**Data for this exercise**.
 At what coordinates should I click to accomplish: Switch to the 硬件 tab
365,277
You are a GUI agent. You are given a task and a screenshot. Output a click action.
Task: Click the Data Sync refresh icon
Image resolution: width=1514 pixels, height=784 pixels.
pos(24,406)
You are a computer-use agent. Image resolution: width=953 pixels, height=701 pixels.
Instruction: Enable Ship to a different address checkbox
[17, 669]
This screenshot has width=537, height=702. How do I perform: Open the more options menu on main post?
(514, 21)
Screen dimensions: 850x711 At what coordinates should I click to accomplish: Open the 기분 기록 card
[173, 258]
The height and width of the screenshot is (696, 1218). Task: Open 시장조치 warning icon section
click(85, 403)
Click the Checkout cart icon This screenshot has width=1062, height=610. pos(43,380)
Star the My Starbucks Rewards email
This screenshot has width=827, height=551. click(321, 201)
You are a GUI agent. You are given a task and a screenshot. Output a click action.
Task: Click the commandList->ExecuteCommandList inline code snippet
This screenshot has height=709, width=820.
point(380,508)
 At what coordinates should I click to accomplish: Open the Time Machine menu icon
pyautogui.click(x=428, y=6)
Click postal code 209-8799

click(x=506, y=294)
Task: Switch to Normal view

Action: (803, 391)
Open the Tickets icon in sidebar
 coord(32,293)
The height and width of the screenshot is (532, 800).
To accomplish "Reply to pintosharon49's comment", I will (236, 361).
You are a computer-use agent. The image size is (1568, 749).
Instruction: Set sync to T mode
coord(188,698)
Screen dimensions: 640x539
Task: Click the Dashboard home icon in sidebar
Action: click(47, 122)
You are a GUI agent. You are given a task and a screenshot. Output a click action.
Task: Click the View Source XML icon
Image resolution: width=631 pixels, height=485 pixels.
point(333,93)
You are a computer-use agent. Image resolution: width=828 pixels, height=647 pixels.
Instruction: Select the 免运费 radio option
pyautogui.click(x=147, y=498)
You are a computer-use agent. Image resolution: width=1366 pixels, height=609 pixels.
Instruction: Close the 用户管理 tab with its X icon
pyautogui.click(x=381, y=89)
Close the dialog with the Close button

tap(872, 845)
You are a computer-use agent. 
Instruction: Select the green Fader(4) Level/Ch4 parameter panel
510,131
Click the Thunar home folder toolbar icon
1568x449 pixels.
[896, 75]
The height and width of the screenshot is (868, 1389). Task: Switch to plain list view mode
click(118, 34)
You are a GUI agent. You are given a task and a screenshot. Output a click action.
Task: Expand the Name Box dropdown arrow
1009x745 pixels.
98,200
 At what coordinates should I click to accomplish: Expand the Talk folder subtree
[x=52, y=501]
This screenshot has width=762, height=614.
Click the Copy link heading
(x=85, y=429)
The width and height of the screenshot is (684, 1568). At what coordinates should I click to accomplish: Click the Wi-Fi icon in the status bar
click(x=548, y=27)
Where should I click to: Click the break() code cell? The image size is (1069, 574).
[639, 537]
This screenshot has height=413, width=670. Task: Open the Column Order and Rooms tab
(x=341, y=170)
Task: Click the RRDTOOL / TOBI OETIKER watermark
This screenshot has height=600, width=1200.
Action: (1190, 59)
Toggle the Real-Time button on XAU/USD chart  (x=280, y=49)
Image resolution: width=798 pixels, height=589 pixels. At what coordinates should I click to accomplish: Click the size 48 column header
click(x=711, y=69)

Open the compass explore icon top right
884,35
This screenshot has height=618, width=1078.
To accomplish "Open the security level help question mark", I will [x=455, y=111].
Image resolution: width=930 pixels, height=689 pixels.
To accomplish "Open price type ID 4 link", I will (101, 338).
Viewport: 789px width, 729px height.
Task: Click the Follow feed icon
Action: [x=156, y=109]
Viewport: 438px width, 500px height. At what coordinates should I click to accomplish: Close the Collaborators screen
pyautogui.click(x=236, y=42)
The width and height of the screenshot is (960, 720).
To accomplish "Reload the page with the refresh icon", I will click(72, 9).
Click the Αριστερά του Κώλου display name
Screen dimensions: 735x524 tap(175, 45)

**What you are asked to do**. Where a line of the data holds "computer", show that line.

**Task solution**.
You are a computer-use agent. Image resolution: width=953 pixels, height=701 pixels.
You are a computer-use agent. The image size is (1568, 749).
You are a computer-use agent. Image resolution: width=828 pixels, height=647 pixels.
You are a computer-use agent. Image resolution: width=1366 pixels, height=609 pixels.
You are a computer-use agent. 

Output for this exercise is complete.